In recent years, many robust face recognition methods are proposed in the literature. Zhang et al. (2011) explained the possibility of sparse representation in the case of sufficient samples and verified the advantages of sparse representation for face recognition. They introduced a collaborative representation classifier (CRC) based on ${\ell }_2$-norm constraints and further proposed its robust version (RCRC) [15]. Zhou et al. (2015) considered a classification method for face recognition based on ${\ell }_{\frac{1}{2}}$ regularization, which balanced the sparse representation classifier (SRC) and the CRC through an iterative Tikhonov regularization (ITR) [16]. Zhang et al. (2017) solved the robust face recognition problem via the iterative re-constrained group sparse classifier (IRGSC) with adaptive weights learning [17]. Lei et al. (2020) proposed weighted Huber constrained sparse coding (WHCSC) and established a robust weighted regression model with sparse constraints for face recognition [14]. Zhang et al. (2022) proposed Enhanced Group Sparse Regularized Nonconvex Regression (EGSNR). This algorithm mitigates the bias problem and reduces the adverse impact of outliers by introducing a nonconvex function to replace the traditional ${\ell }_1$-norm [18]. Liu et al. (2025) proposed Graph Regularized Discriminative Nonnegative Matrix Factorization (GR-DNMF) which is an advanced variant of NMF that incorporates both graph regularization and discriminative constraints to improve feature extraction and classification performance [19].

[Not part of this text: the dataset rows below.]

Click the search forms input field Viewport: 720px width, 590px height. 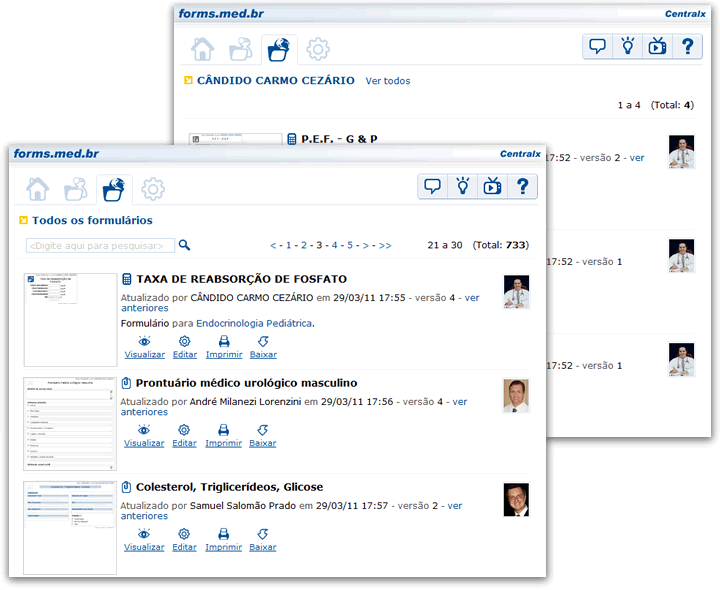tap(100, 245)
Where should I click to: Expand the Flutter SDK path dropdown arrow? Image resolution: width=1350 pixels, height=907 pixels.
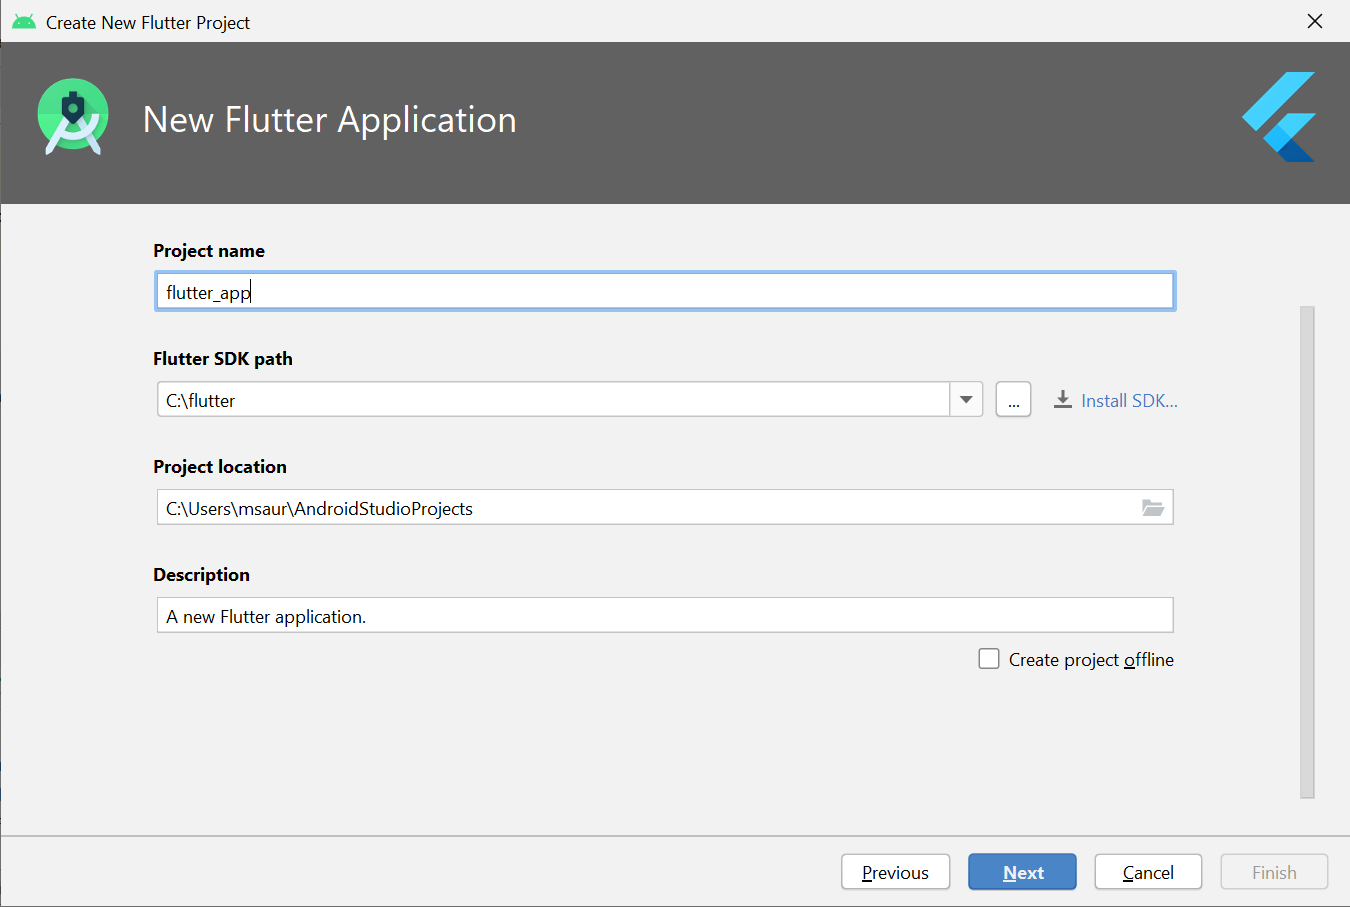point(966,400)
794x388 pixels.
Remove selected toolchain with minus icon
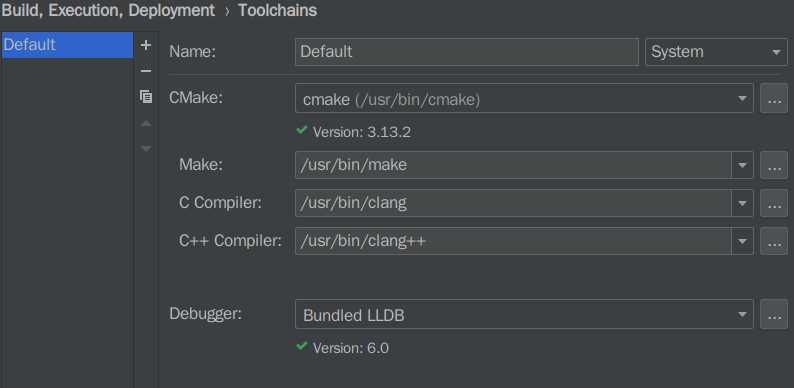click(146, 71)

In this paper, a new robust face recognition method based on weighted wing loss constrained sparse coding and its weighted version are proposed. For these models, the wing loss function can adaptively balances robustness and discriminability. The adaptive weighting mechanism demonstrates effective outlier suppression, significantly reducing their impact on model performance. Performances of the proposed method are examined by various experiments, and it is demonstrated to outperform some other robust face recognition methods in the literature, especially when face images are partly blocked or damaged.

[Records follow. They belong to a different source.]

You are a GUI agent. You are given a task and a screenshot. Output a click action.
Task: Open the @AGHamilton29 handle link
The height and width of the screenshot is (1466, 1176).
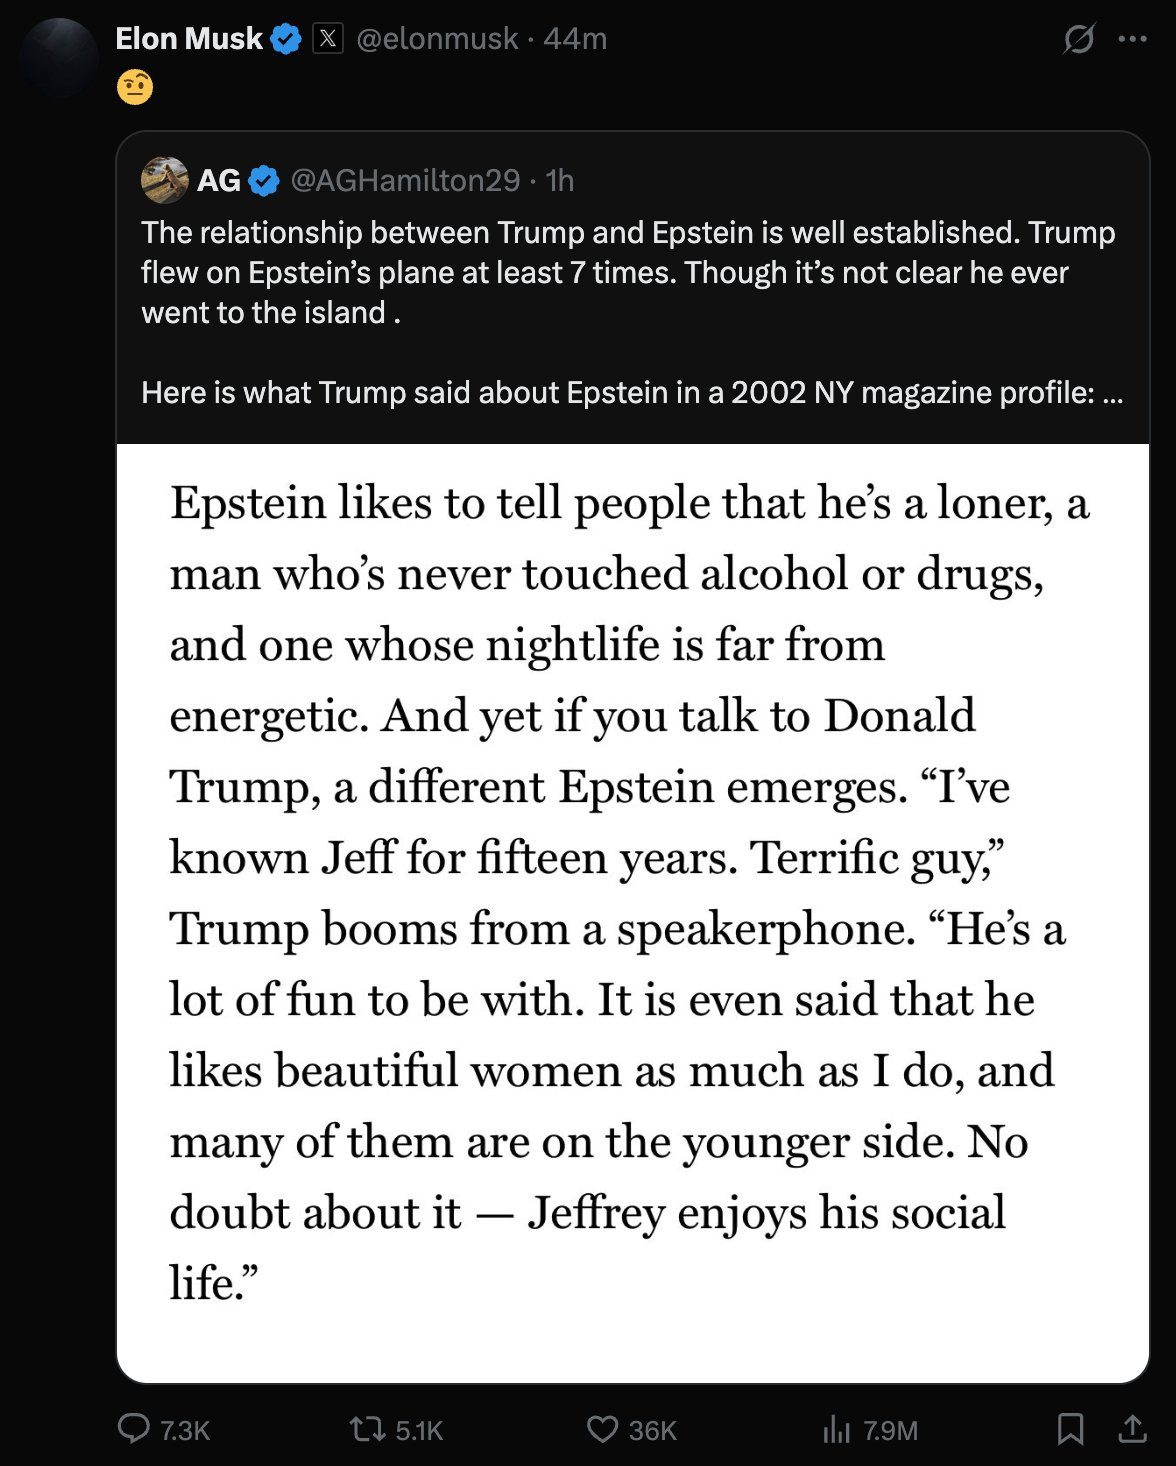pos(405,180)
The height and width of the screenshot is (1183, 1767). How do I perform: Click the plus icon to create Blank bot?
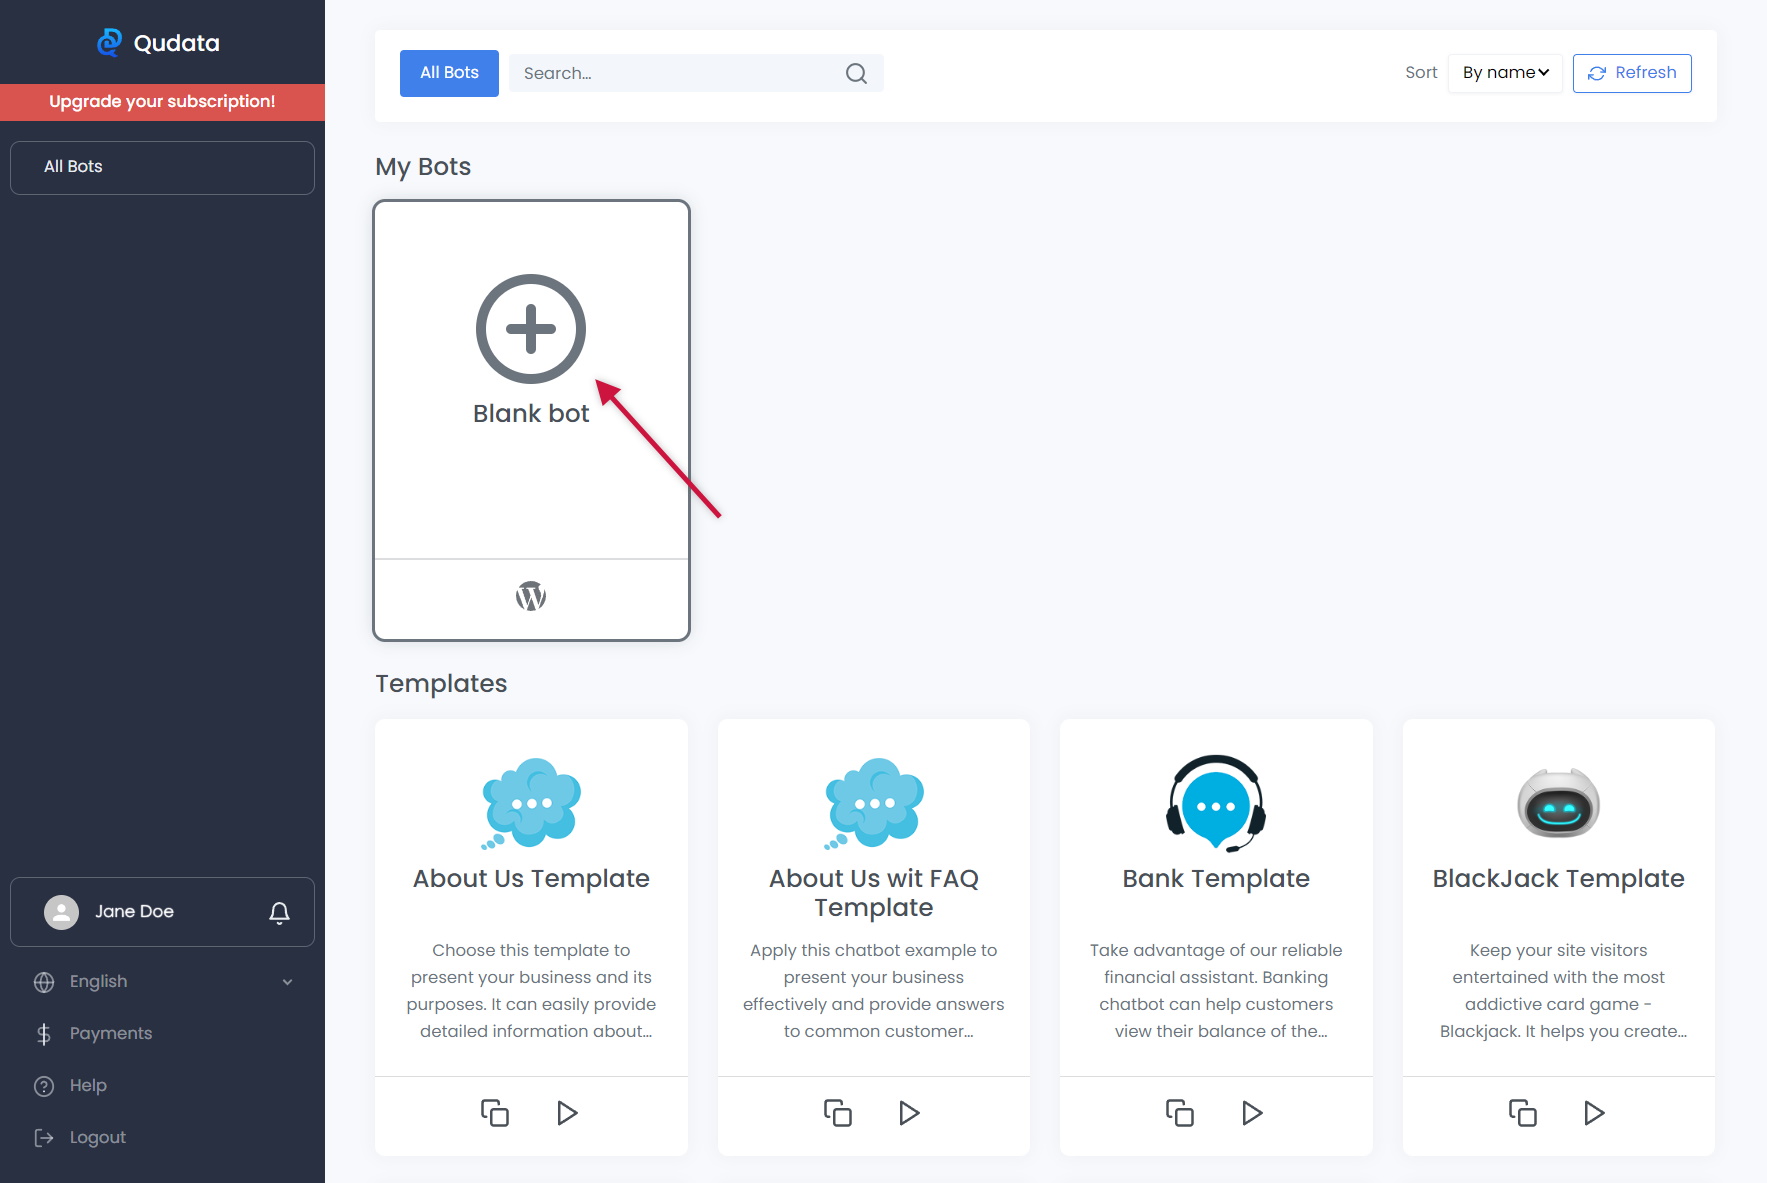tap(530, 329)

2. The Recognition Method Based on Sparse Robust Coding

In the face recognition problem, each gray image of a face can be represented as a gray matrix. For ease of representation, we can stack the gray matrix as a column vector. It is assumed that there are k classes of face images and k is known. Let $A_i=\left[v_{i,1},v_{i,2},\cdots ,v_{i,n_i}\right]\in R^{m\times n_i}$, which denotes training samples of class-i, where $n_i$ is the number of training samples of class-i and each column of $A_i$ represents a face image from class-i. Therefore, if given enough training samples from class-i, any new test sample from the same class can be represented linearly by the columns of the training samples $A_i$, i.e., 

$$x_{i,1}{v}_{i,1}+x_{i,2}{v}_{i,2}+\cdots +x_{i,n_i}{v}_{i,n_i},$$

(5)

where $x_{i,1},x_{i,2},\cdots ,x_{i,n_i}$ are the corresponding coefficients.

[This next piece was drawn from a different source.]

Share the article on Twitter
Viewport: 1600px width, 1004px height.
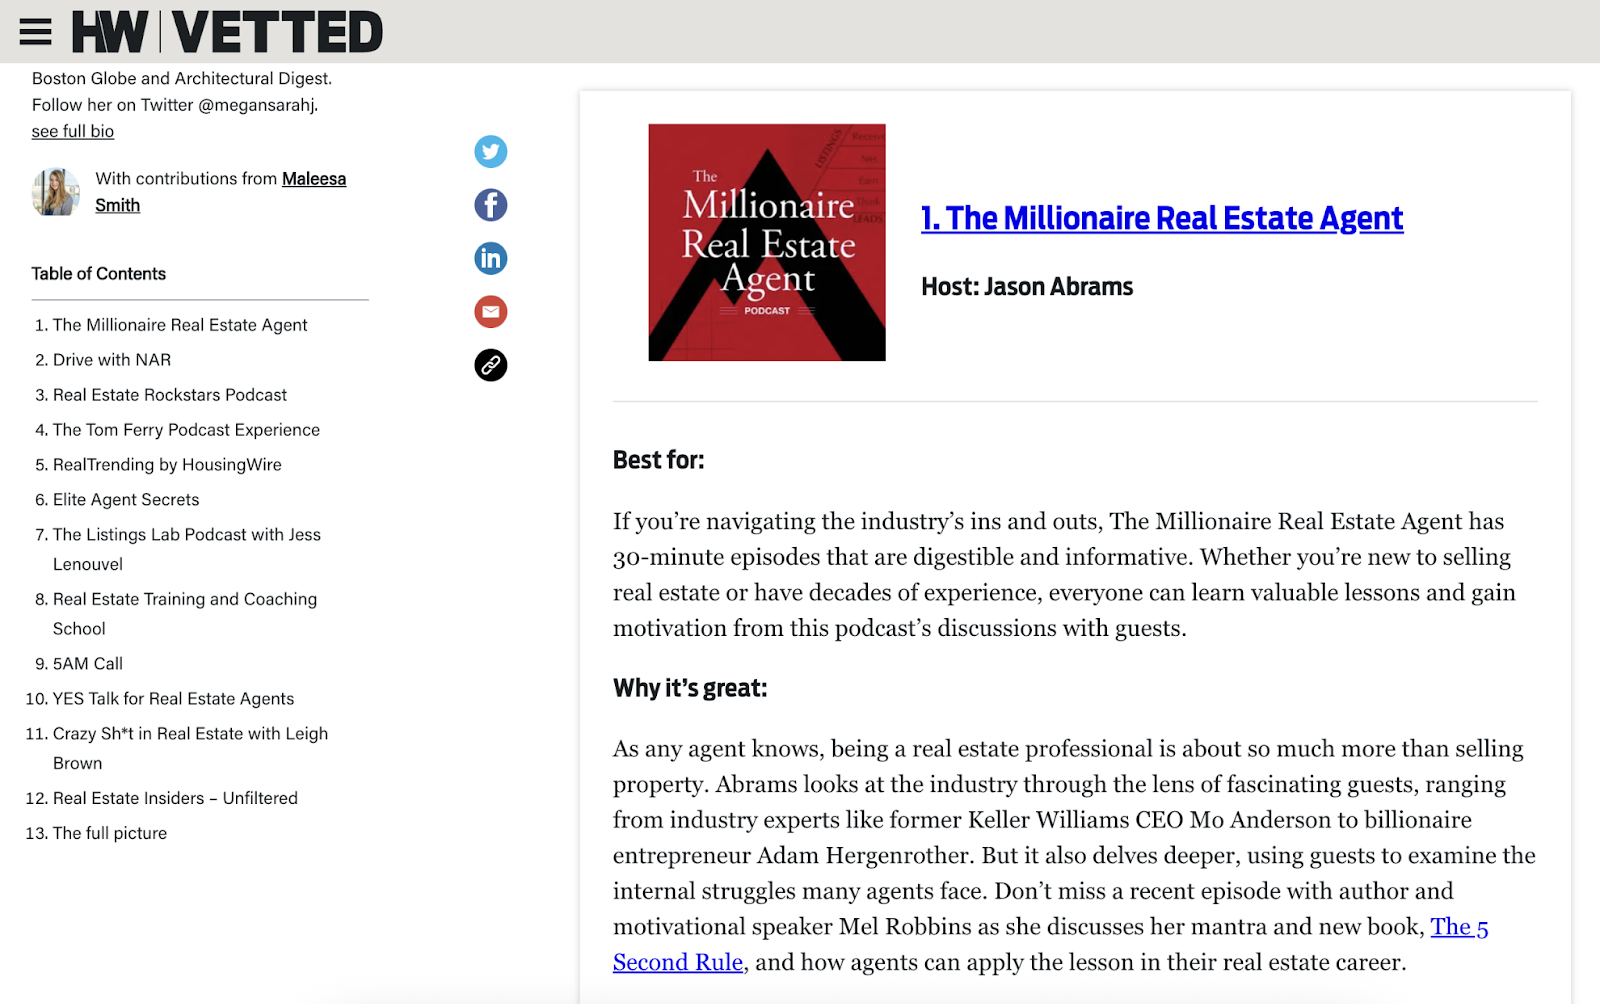(x=490, y=151)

Furthermore, let $A=\left[A_1,A_2,\cdots ,A_k\right]\in R^{m\times n}$, where $n={\sum }_{i=1}^k{n}_i$ is the total number of training samples, and assume k is very large; then, for a given new test sample $y\in R^{m\times 1}$, it can be linearly represented as follows:

$$y=A{x}_0,$$

(6)

where the vector $x_0$ must be sparse since the test image only belongs to a certain class. To obtain the sparse vector, we need to consider the following sparse optimization problem:

$$\underset{x}{m}{in\{\parallel Ax-y\parallel }_2^2+{\lambda \parallel \alpha \parallel }_1\}s.t.\alpha =x,$$

(7)

where $\lambda$ is the penalty coefficient for the ${\ell }_1$-norm. The essence of Formula (7) is the sparse constraint when the residuals of least squares estimation obey the Gaussian distribution. However, when residuals obey the Laplacian distribution, the sparse coding problem is as follows:

$$\underset{x}{m}{in\{\parallel Ax-y\parallel }_1+{\lambda \parallel \alpha \parallel }_1\}s.t.\alpha =x.$$

(8)

Sparse sampling is a technique which can capture high-level correlated structures in images and represent signals with as few atoms as possible in a given over-complete dictionary. In a word, sparse sampling attempts to construct or approximately represent complex signals or images using the minimum number of basic elements (atoms in the dictionary), while retaining important features and structural information in the image. However, the problem is whether the fidelity term (${\parallel Ax-y\parallel }_1$ or ${\parallel Ax-y\parallel }_2$) is sufficiently effective to describe the fidelity of the signal, especially when the signal has noise or abnormal values [14]. Here, fidelity generally refers to the degree of similarity between the original signal and the signal which has been processed or encoded. For Formulas (7) and (8), the ${\ell }_2$ norm (Euclidean distance) or ${\ell }_1$ norm (Manhattan distance) are employed to define fidelity. This definition is based on the Maximum A Posteriori Probability (MAP) and assumes that the residuals after encoding (i.e., the difference between the original signal and the encoded signal) follow a Gaussian distribution (normal distribution) or a Laplace distribution. However, in real practice, the distribution of residuals is unknown, and it may not be a good choice to follow a certain distribution of a single hypothetical residual, especially when occlusion, camouflage or corruption occurs in facial images. Therefore, a fidelity item that uses a single norm in a sparse coding model may not be robust in these cases [14].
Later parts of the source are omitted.